→ **Quoted passage**:
────────────────────
Get callable for velocity field, set up domain, and initial time

# retrieve callable to compute vorticity
vel_spline = get_predefined_callable("bickley_jet", return_domain=False)

# set up larger domain to capture all elliptic lcs
domain = ((-2.0, 6.371 * pi + 2.0), (-3.0, 3.0))
dx = 0.05
dy = 0.05
x = np.arange(domain[0][0], domain[0][1] + dx, dx)
y = np.arange(domain[1][0], domain[1][1] + dy, dy)
nx = len(x)
ny = len(y)

# set initial time
t0 = 0.0
t = np.array([t0])

Vorticity

Compute vorticity on the grid at t0.

# compute vorticity and spatial mean of vorticity
vort = curl_func_tspan(vel_spline, t, x, y).squeeze()
────────────────────
→ **Directives**:
**A.** In the Bickley jet code, what value is the grid spacing dx set to?
**B.** Pick up the Bickley jet code after its last line and keep writing it.
The listing that comes next has nothing to do with the Bickley jet code.

→ **Dataset section**:
────────────────────
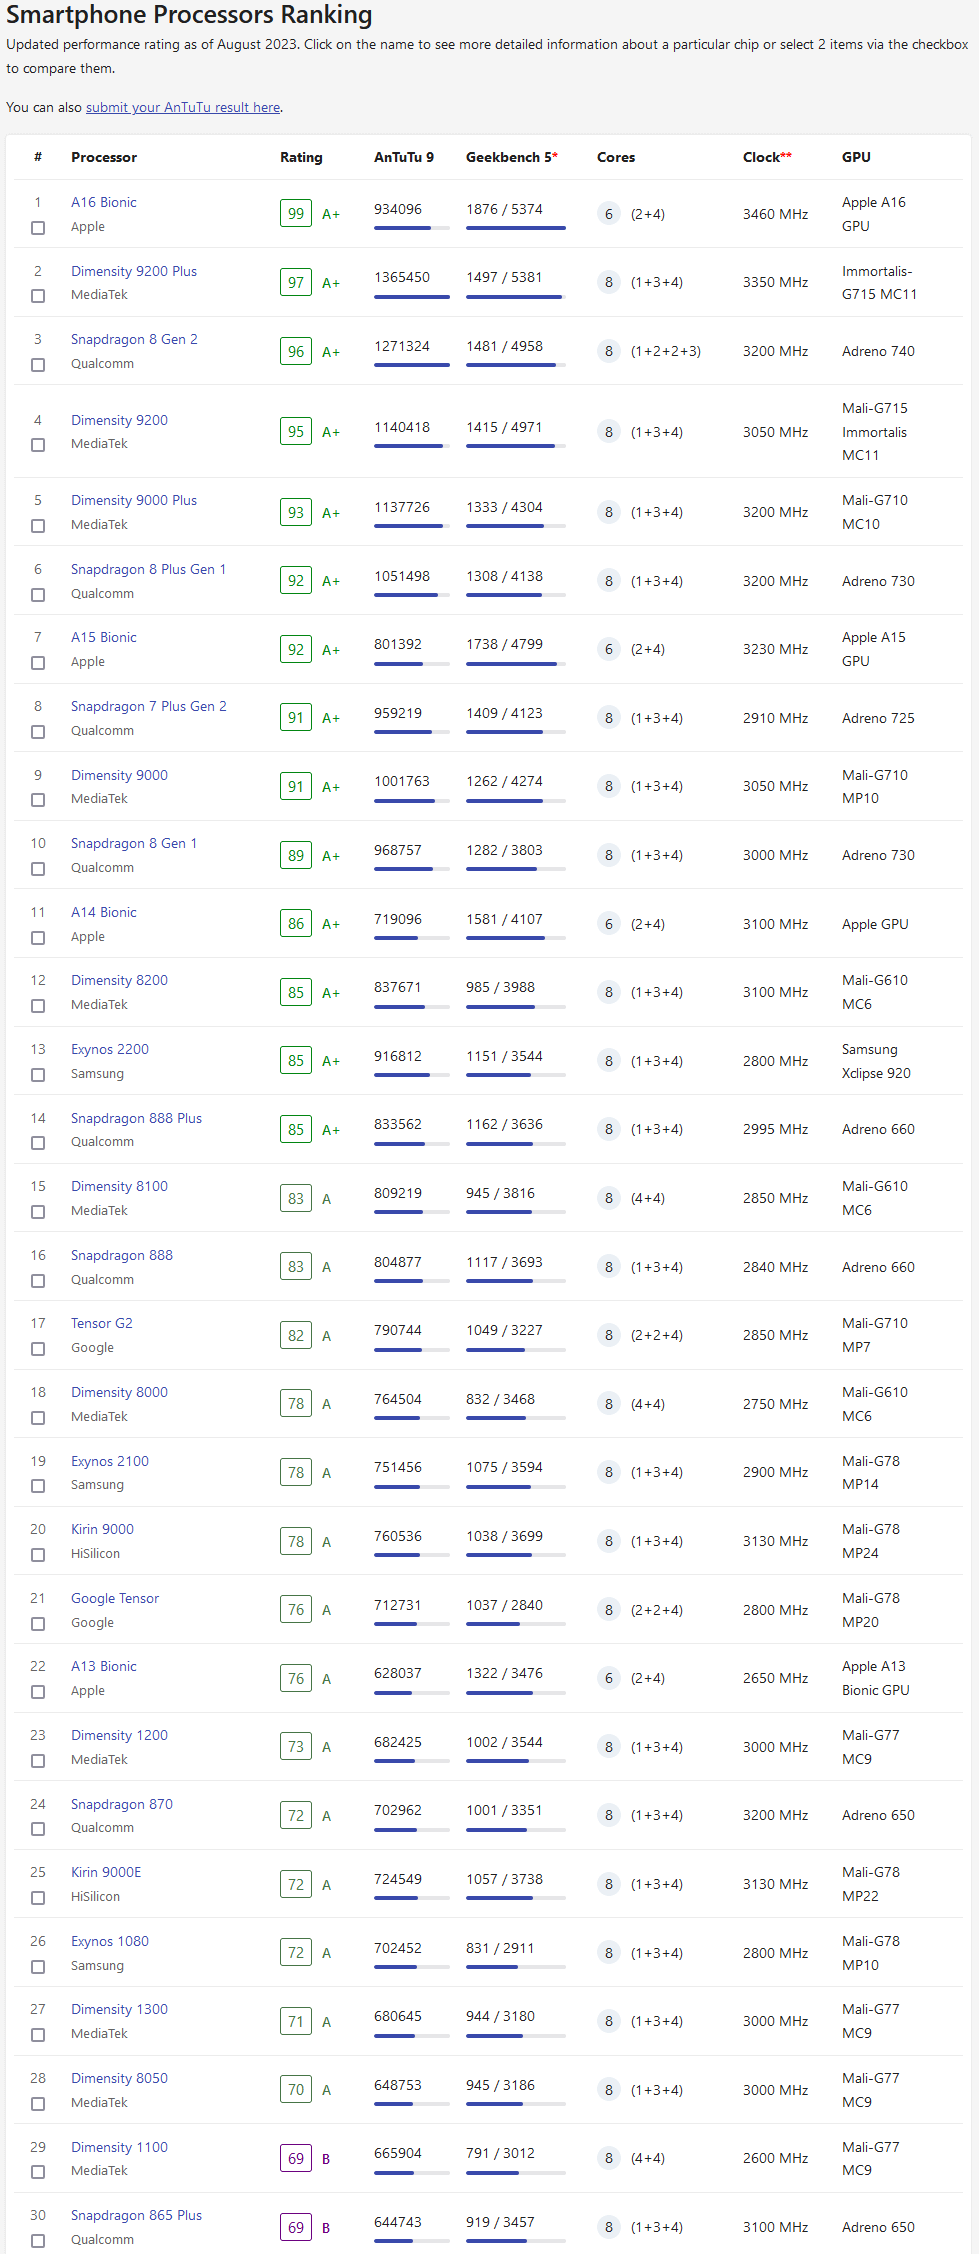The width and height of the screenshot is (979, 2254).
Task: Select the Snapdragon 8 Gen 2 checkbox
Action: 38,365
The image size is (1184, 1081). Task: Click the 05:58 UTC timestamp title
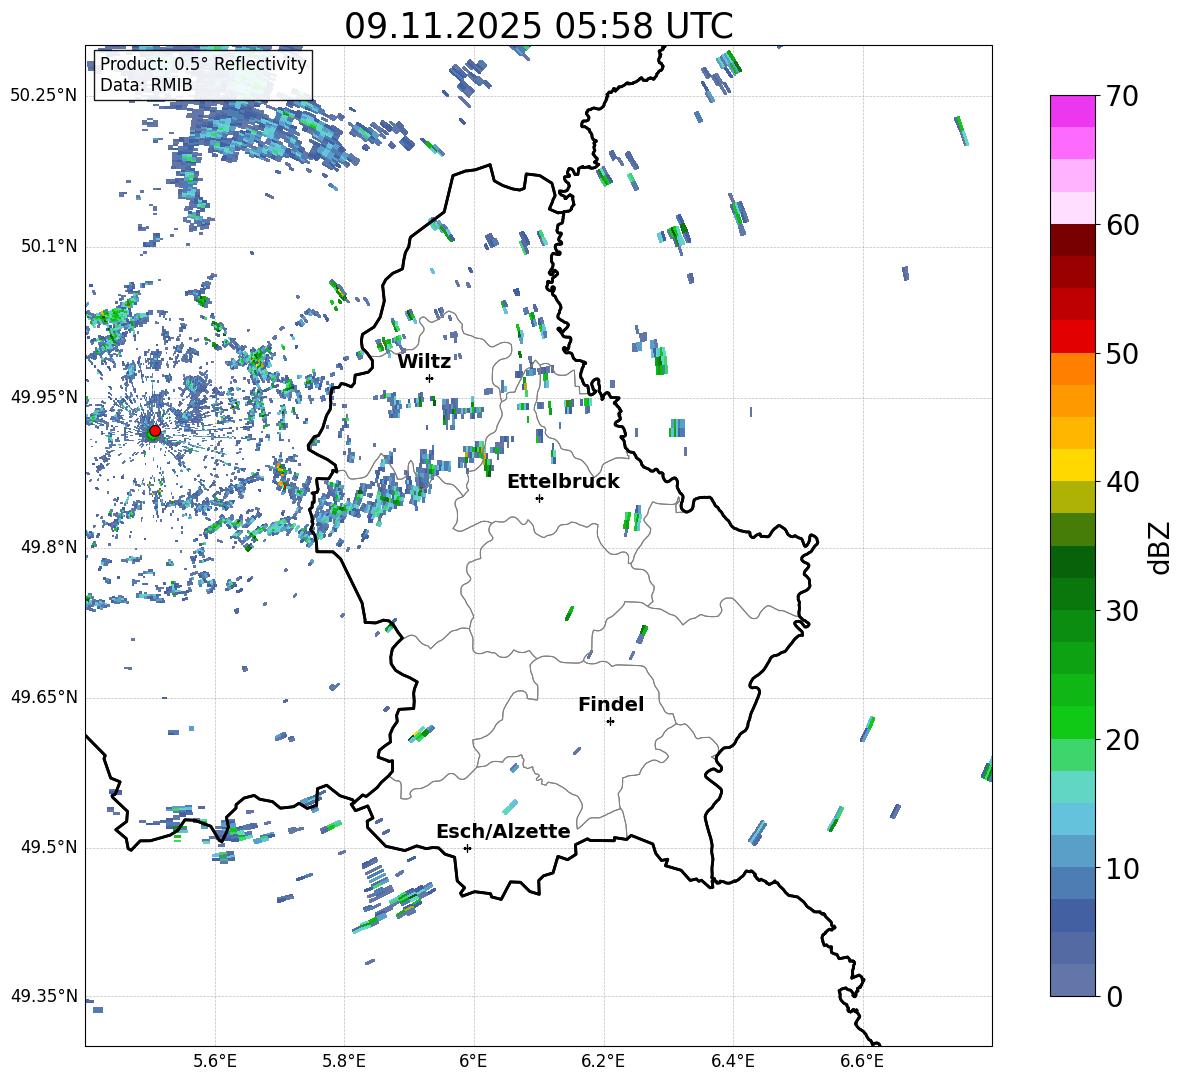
────────────────────
→ **The results**:
**A.** 0.05

**B.**
vort_avg = np.mean(vort)

IVD

Compute IVD from vorticity.

# compute lavd
ivd = ivd_grid_2D(vort, vort_avg)

IVD-based elliptic OECS

Compute elliptic OECS from IVD.

# set parameters and compute lavd-based elliptic oecs
r = 2.5
convexity_deficiency = 5e-6
min_len = 1.0
elcs = rotcohvrt(ivd, x, y, r, convexity_deficiency=convexity_deficiency, min_len=min_len)

Plot

Plot the elliptic OECS over the IVD field.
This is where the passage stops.